Limitations & Future Work¶
- Training duration: To run multiple experiments, pretraining steps/tokens were limited (e.g., Llama-2 7B only for 9K steps / 36B tokens). Absolute spike scores depend on this short-run setting; performance during long-term training requires further validation (though ERNIE 1T tokens was a step in this direction).
- New Hyperparameters: While robustness was argued, the optimal \(T_{start}\), \(\lambda_{rel}\), and \(\beta\) across different architectures or optimizers may still require broader verification.
- "Collaborative" Anomalies: If multiple tensors exhibit small anomalies that are only fatal when combined, per-tensor thresholds might independently judge them as normal. Such cross-tensor coupled spikes are not explicitly modeled.
- Future Directions: Exploring the link between EMA references and second-moment statistics (similar to ZClip but at the tensor level), or using specialized EMA update rhythms for sparse activation tensors like MoE routers.
Related Work & Insights¶
- vs. GlobalGC: Both are norm-based and clip gradients rather than updates. However, GlobalGC is global with a fixed threshold, while AdaGC is per-tensor with an EMA adaptive threshold, fixing both temporal and spatial mismatches while saving communication.
- vs. ZClip: ZClip also uses EMA but tracks the global gradient norm and performs z-score anomaly detection. AdaGC operates at the tensor level, outperforming ZClip on Qwen3 (spike score 0.0053 vs. 0.0421).

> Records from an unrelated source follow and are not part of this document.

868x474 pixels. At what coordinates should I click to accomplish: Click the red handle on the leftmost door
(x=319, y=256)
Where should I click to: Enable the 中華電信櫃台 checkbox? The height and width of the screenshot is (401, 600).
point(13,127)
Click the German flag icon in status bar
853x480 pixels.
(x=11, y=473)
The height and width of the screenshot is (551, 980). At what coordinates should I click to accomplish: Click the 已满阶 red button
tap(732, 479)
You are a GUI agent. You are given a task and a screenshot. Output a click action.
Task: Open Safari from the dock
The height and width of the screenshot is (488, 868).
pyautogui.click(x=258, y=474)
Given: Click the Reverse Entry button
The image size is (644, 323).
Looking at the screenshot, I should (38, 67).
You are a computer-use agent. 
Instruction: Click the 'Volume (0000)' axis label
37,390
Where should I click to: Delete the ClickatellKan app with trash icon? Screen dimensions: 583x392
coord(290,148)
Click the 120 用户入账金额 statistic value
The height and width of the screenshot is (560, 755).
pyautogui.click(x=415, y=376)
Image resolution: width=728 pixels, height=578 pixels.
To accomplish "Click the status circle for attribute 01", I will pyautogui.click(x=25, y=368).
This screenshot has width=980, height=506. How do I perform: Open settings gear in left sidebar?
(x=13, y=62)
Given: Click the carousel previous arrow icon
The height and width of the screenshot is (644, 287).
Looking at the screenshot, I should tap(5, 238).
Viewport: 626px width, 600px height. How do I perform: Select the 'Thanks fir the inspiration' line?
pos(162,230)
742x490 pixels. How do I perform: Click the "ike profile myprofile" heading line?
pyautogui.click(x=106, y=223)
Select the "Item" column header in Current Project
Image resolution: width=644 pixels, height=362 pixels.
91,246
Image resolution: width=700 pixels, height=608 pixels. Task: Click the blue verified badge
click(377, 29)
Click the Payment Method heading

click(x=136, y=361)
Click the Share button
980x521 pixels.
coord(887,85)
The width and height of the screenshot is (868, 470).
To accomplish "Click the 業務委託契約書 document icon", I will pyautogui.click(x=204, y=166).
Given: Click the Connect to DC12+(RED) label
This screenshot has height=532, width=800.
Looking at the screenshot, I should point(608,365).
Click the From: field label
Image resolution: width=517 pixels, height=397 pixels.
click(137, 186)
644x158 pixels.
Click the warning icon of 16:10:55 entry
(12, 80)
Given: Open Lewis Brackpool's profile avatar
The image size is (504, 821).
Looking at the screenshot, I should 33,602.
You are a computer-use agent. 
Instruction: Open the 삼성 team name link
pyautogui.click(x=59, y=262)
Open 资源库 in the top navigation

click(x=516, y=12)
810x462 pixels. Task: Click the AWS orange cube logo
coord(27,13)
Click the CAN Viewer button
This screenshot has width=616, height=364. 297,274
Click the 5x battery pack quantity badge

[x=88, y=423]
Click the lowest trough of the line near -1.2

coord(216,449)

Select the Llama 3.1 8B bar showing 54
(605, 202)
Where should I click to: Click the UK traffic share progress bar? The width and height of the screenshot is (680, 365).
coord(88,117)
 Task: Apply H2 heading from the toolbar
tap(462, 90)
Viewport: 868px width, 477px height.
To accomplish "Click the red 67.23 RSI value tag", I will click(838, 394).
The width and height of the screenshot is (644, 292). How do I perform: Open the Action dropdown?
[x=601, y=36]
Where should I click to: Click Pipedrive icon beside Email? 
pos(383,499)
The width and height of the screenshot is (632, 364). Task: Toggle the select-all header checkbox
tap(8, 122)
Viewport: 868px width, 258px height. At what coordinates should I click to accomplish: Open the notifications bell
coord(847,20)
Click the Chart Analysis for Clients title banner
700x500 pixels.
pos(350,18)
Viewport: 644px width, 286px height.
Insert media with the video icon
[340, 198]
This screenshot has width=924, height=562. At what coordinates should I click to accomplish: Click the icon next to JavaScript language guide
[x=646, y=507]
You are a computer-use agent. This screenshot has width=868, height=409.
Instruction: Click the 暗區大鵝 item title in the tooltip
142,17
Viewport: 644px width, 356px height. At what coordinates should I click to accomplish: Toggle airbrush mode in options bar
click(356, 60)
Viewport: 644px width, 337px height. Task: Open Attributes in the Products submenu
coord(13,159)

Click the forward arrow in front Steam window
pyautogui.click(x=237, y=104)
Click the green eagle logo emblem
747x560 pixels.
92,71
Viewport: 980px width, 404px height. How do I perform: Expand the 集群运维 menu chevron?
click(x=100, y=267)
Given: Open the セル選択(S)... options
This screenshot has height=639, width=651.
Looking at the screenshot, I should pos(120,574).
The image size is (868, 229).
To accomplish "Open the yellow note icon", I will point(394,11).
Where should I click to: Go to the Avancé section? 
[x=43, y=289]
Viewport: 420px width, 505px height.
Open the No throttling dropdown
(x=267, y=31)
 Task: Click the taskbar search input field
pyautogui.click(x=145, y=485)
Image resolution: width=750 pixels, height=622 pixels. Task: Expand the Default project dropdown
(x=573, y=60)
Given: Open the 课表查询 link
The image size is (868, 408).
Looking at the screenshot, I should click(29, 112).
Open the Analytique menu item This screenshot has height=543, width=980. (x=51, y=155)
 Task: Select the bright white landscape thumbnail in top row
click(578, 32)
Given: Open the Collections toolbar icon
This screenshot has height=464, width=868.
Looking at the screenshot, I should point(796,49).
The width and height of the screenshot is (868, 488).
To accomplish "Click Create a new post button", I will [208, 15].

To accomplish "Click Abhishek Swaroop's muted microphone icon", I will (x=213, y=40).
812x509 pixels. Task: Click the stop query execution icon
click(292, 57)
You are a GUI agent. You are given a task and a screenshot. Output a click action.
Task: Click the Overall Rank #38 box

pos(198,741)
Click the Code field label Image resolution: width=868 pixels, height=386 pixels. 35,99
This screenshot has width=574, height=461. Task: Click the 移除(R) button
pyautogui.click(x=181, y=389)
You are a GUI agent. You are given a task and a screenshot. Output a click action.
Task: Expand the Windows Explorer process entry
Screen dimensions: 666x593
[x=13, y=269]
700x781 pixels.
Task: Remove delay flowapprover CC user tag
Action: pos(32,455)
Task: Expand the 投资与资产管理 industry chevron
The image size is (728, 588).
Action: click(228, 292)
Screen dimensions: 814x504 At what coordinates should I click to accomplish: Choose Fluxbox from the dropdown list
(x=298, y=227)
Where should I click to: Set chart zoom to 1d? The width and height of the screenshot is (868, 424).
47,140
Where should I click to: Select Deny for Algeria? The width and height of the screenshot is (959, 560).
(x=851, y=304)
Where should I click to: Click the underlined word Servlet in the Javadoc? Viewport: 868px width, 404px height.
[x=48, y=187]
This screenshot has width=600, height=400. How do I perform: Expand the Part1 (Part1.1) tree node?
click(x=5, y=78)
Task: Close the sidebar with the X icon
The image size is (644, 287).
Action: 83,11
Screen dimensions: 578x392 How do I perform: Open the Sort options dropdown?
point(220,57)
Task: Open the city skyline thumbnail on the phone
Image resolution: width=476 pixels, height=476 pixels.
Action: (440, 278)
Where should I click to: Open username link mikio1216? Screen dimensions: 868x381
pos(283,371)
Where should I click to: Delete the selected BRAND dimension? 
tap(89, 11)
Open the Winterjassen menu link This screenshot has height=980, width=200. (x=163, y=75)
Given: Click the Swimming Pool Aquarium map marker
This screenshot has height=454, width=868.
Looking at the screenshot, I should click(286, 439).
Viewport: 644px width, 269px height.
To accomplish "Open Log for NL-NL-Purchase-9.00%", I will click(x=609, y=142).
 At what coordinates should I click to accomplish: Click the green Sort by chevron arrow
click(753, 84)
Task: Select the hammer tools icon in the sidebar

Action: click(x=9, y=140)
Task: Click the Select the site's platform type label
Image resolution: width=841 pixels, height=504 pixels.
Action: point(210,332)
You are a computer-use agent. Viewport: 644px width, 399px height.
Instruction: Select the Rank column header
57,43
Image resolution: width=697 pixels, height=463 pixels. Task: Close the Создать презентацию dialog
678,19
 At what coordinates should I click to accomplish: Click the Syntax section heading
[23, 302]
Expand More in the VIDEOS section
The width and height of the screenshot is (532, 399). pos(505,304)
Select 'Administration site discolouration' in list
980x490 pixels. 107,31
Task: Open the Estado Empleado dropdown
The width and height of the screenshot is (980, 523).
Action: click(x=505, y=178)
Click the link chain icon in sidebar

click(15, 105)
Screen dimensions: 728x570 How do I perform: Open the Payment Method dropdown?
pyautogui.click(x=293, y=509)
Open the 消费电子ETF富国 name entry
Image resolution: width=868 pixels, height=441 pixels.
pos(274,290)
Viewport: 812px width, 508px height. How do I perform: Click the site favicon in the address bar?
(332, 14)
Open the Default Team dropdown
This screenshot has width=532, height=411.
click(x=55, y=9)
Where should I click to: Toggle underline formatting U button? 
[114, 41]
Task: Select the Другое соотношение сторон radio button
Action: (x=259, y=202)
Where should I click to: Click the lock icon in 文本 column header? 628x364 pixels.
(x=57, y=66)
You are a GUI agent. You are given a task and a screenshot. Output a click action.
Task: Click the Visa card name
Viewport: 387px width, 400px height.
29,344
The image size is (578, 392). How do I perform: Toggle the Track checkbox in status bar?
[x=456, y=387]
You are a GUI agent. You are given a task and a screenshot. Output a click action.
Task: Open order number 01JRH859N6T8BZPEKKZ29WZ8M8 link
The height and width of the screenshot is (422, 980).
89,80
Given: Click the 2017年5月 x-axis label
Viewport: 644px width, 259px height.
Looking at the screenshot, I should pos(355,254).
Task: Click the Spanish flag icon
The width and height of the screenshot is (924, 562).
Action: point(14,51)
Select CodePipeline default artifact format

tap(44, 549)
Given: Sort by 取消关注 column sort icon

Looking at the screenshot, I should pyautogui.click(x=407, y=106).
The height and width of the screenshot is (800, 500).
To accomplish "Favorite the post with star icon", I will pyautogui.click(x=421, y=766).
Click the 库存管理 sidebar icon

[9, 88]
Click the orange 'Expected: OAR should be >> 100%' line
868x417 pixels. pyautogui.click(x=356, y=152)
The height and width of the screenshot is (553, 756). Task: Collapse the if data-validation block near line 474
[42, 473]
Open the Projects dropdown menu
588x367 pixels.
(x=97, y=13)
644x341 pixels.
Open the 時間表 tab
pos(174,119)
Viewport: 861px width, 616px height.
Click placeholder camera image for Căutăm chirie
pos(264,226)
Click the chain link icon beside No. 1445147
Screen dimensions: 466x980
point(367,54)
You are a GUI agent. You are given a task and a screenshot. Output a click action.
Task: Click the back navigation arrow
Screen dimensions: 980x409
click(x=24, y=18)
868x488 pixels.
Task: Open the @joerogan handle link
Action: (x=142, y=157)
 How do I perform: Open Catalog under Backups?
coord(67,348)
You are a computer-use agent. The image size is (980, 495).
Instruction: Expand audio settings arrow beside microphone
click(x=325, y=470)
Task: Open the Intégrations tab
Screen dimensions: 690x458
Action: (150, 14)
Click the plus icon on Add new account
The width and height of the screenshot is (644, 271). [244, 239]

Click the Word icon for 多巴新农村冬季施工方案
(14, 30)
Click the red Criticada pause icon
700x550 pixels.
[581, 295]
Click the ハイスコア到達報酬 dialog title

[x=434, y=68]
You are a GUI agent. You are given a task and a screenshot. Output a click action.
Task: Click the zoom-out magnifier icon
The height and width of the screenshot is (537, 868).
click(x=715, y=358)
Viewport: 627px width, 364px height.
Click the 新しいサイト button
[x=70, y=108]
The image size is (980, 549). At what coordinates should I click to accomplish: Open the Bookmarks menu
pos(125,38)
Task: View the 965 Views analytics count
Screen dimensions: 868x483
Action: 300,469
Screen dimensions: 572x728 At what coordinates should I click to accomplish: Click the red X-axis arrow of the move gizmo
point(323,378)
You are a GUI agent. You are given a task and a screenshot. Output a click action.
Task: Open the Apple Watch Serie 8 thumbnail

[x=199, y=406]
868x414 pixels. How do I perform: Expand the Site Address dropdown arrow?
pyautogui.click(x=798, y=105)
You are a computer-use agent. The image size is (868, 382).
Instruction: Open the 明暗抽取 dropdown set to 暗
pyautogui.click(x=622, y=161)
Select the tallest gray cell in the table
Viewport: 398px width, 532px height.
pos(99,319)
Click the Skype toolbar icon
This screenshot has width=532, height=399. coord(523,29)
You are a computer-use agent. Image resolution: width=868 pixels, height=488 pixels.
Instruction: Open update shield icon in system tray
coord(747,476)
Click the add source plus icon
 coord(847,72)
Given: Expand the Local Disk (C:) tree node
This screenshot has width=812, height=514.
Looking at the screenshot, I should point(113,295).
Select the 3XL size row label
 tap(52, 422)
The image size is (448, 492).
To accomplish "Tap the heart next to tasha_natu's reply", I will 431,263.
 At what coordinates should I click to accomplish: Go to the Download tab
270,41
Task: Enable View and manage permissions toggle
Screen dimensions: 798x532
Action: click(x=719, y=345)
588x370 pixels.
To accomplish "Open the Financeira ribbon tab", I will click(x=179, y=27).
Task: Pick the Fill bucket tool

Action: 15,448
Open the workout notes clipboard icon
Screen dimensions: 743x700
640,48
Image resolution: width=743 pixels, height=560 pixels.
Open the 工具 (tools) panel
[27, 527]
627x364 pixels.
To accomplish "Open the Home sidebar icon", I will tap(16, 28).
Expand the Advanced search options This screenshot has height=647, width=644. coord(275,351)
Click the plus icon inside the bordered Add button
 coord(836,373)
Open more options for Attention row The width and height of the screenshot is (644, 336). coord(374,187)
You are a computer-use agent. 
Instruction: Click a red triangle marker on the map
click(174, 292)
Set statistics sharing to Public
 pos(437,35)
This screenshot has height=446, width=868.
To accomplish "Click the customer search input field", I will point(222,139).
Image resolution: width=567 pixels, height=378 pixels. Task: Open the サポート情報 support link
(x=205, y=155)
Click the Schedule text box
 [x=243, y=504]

- vs. AGC / Clippy: These use weights as thresholds and clip updates \(\Delta_t\) rather than gradients, allowing abnormal gradients to pollute moments before clipping. AdaGC intercepts at the source.
- vs. SPAM: SPAM relies on momentum resets and element-wise clipping based on second moments. AdaGC achieves better zero-shot accuracy on Llama-2 1.3B/7B (46.33%/51.01% vs. 45.58%/48.85%) with a simpler mechanism.
Rating¶
- Novelty: ⭐⭐⭐⭐ Shifting from global clipping to per-tensor EMA adaptivity is a simple yet effective modification with a clear gradient-centric perspective.
- Experimental Thoroughness: ⭐⭐⭐⭐ Coverage of multiple architectures, optimizers, and baselines using both spike scores and downstream accuracy, though pretraining runs are relatively short.
- Writing Quality: ⭐⭐⭐⭐ Motivation (mismatch) and principles (locality/adaptivity) are clearly explained. Table 2 provides an excellent comparison.
- Value: ⭐⭐⭐⭐⭐ Plug-and-play, optimizer-agnostic, near-zero overhead, and communication-saving. High value for practical LLM pretraining deployment.